Scientists uncover more benefits of sun exposure

Whenever I spend time in the yard in the early morning, I close my eyes and lift my face to the sun. The warmth spreads through me, and I can feel the stress of facing another day leave my body. In Ayurveda, it is called the morning “sun salute.” Maybe you too feel this way when you spend time relaxing in the sun.

Well, now we know there’s a scientific explanation for this physical sensation. Turns out, sun exposure helps improve blood flow throughout your body. And it even reduces blood pressure. I’ll explain more about that incredible process in a moment, but first let’s back up…

As you know, sun exposure activates your skin’s production of vitamin D. Of course, this critical nutrient helps ward against depression, dementia, Type II diabetes, heart disease, and metabolic and neurological conditions. Vitamin D also lowers the risk of cancers, including skin cancer. In fact, as I reported last week, in a new study, researchers followed men and women with malignant melanoma, the one truly deadly form of skin cancer. They found men and women with low vitamin D levels had thicker tumors, a key measure of melanoma’s aggressiveness and danger.

So back to the relaxation benefits of sun exposure…

Scientists know blood pressure is commonly higher in winter months, when people have less sun exposure. We also know spending time in Nature has a positive “mind-body” effect in terms of easing stress. But we never had the all-important “mechanism of action” to explain how sun exposure eases stress and lowers blood pressure physiologically.
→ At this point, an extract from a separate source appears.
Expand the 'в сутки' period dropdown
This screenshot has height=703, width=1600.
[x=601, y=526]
Remember, modern scientists can’t just accept that a treatment works. They need to know why and how it works. We call this a treatment’s “mechanism of action.”
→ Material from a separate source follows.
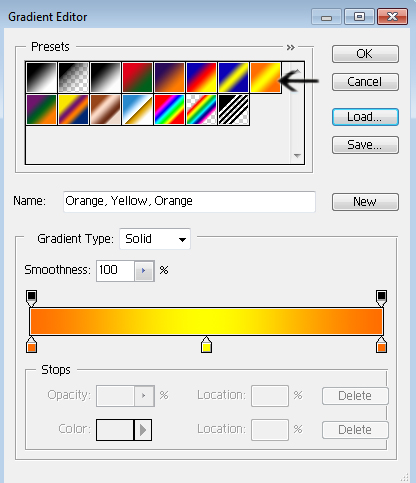This screenshot has height=483, width=416.
Task: Select the Transparent Stripes gradient preset
Action: pos(233,109)
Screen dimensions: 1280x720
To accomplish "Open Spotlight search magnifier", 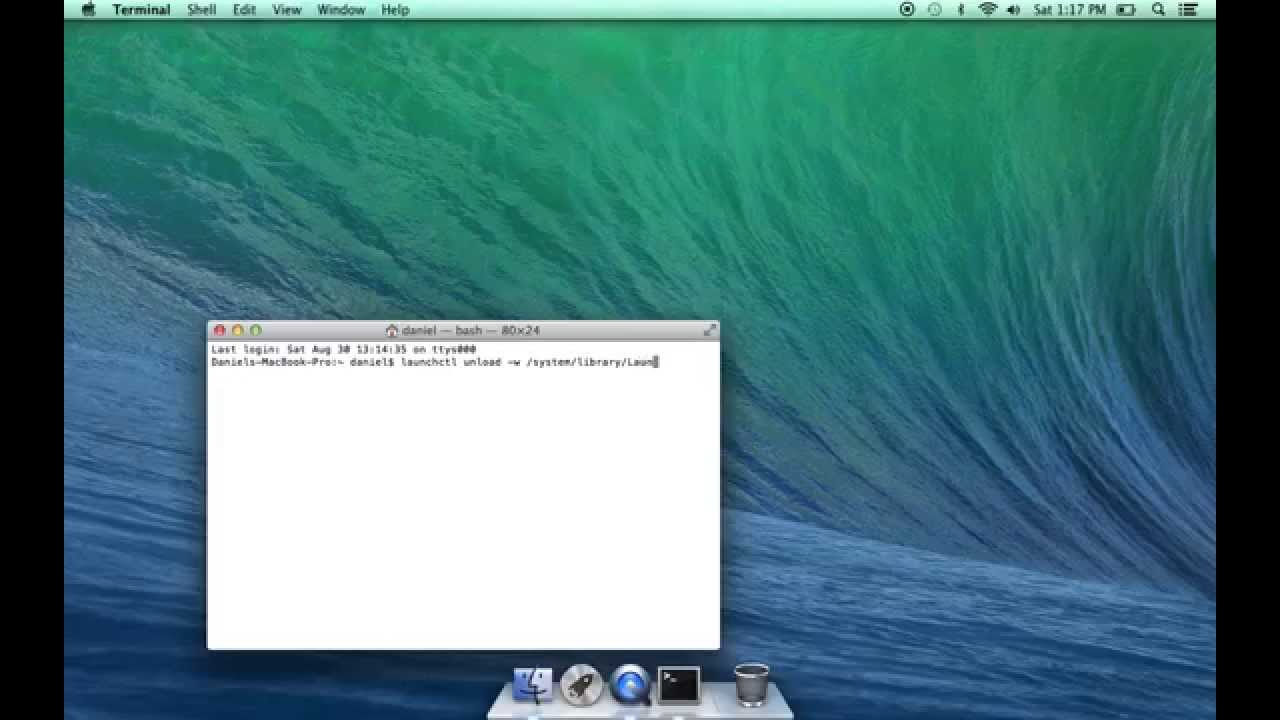I will (1159, 10).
Fortunately, British researchers recently followed the clues, like Sherlock Holmes, the quintessential British sleuth created by physician turned author Sir Arthur Conan Doyle. And they found the all-important “mechanism of action.”

To start, researchers exposed 24 healthy volunteers to ultraviolet A radiation for 30 minutes with an intensity comparable to a sunny day at noon in Southern Europe. The exposure caused a small but significant drop in the volunteers’ blood pressure. By comparison, men and women exposed to placebo UVA radiation (the same amount of heat and light, but no UVA exposure) experienced no drop in blood pressure.

The researchers also gave the volunteers blood tests before and after UVA exposure.

Turns out the real UVA exposure triggered the skin to release its stores of nitric oxide into the bloodstream.

Nitric oxide is a powerful chemical that causes the blood vessels to dilate and reduces resistance in blood vessels. Ultimately, it lowers blood pressure through simple fluid dynamics.

Nitric oxide also acts in the brain stem to reduce sympathetic stimulation, which reduces adrenalin and lowers blood pressure.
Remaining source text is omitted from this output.